Parity-time symmetric coupler in transverse periodic and aperiodic potentials

Abstract

The dynamics of the parity-time (PT) symmetric coupler in the presence of transverse periodic and aperiodic potentials have been studied for linear and nonlinear regime. The propagation-invariant solutions of the system have been studied and found that the high-frequency and the low-frequency solitons reside in the minimum of the periodic and aperiodic potentials. The amplitude of the low-frequency mode is greater than that of the high-frequency mode. The high strength of the periodic potential causes the soliton to be more confined in the lattice whereas high depth of the parabolic potential leads to the confinement of the soliton at minimum of the potential.
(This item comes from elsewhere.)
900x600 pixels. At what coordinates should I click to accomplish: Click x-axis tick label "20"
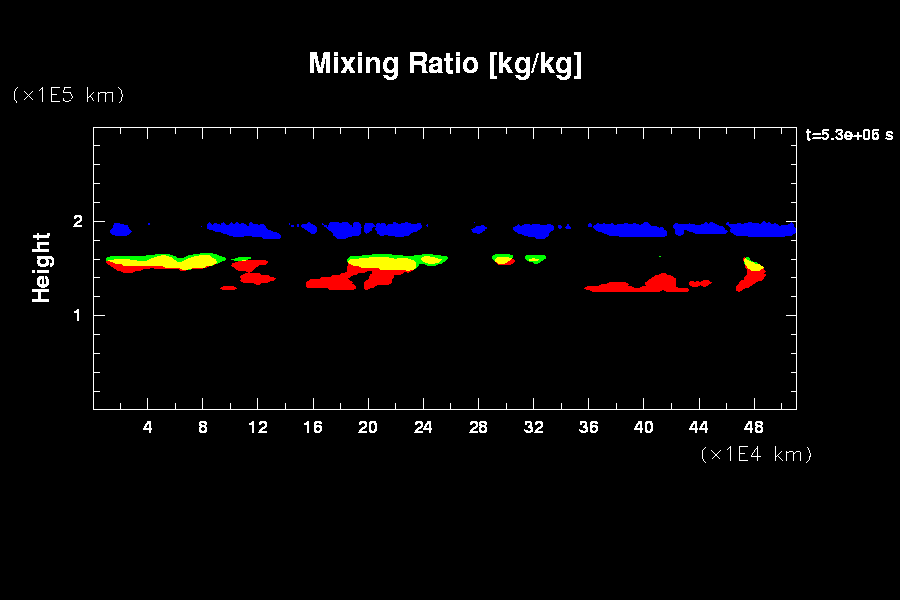[x=369, y=427]
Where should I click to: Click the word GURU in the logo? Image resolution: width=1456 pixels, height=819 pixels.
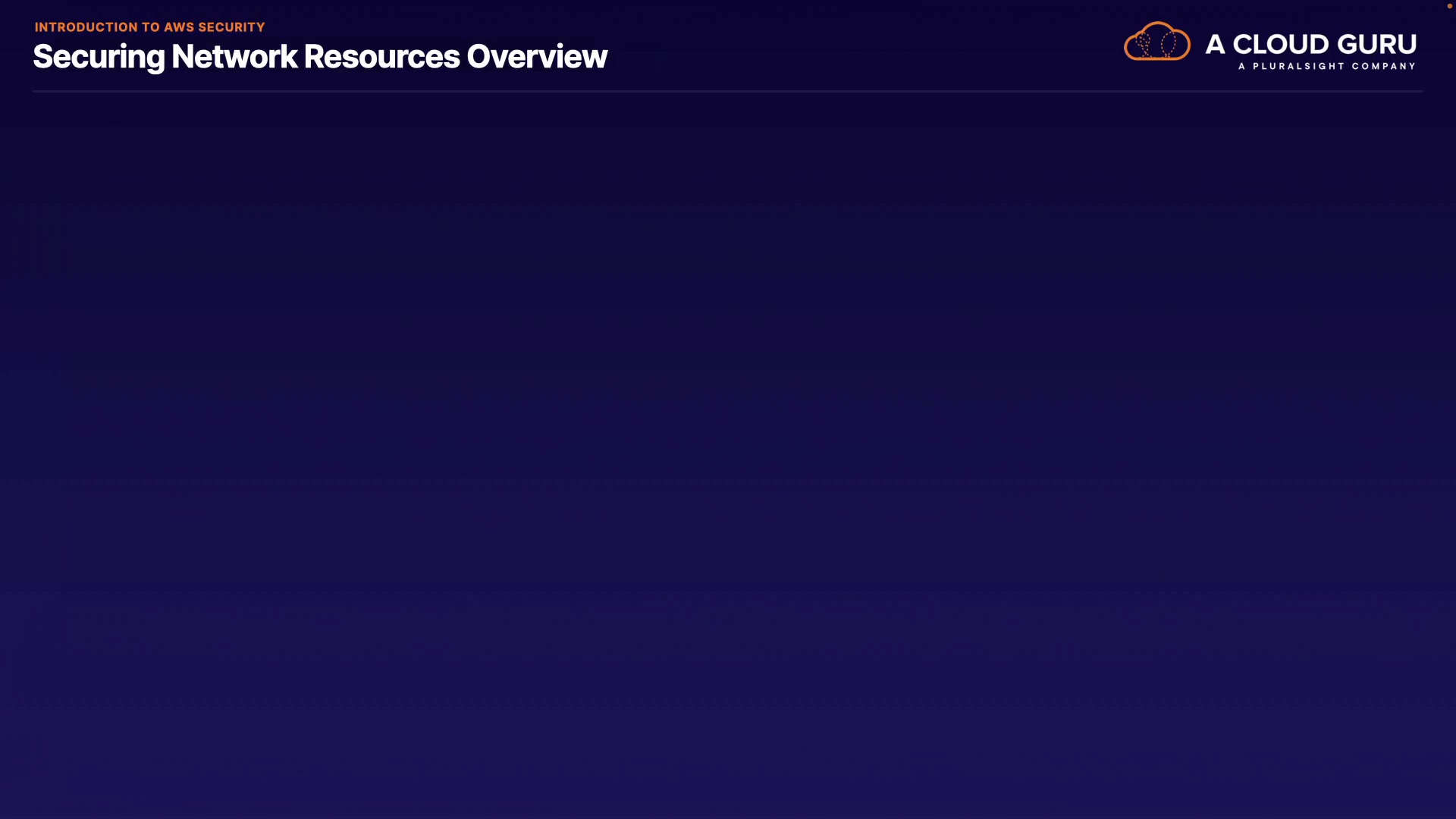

The linear coupler possesses real eigenvalues when the gain/loss coefficient is less than the coupling coefficient for both periodic and aperiodic potentials. The transverse periodic potential modulates the amplitude of the beam and causes the formation of bands in the unbroken regime. The intensity of the beam is trapped in the channel with gain in the case of periodic and aperiodic potentials for nonlinear coupler. When the center of the soliton is initially at minimum of transverse potentials, velocity of the soliton increases. If the center of the soliton is initially at maximum of the periodic potential, it moves with uniform velocity. The linear stability analysis reveals that the high-frequency soliton is stable for both periodic and aperiodic potentials whereas the low-frequency soliton is unstable.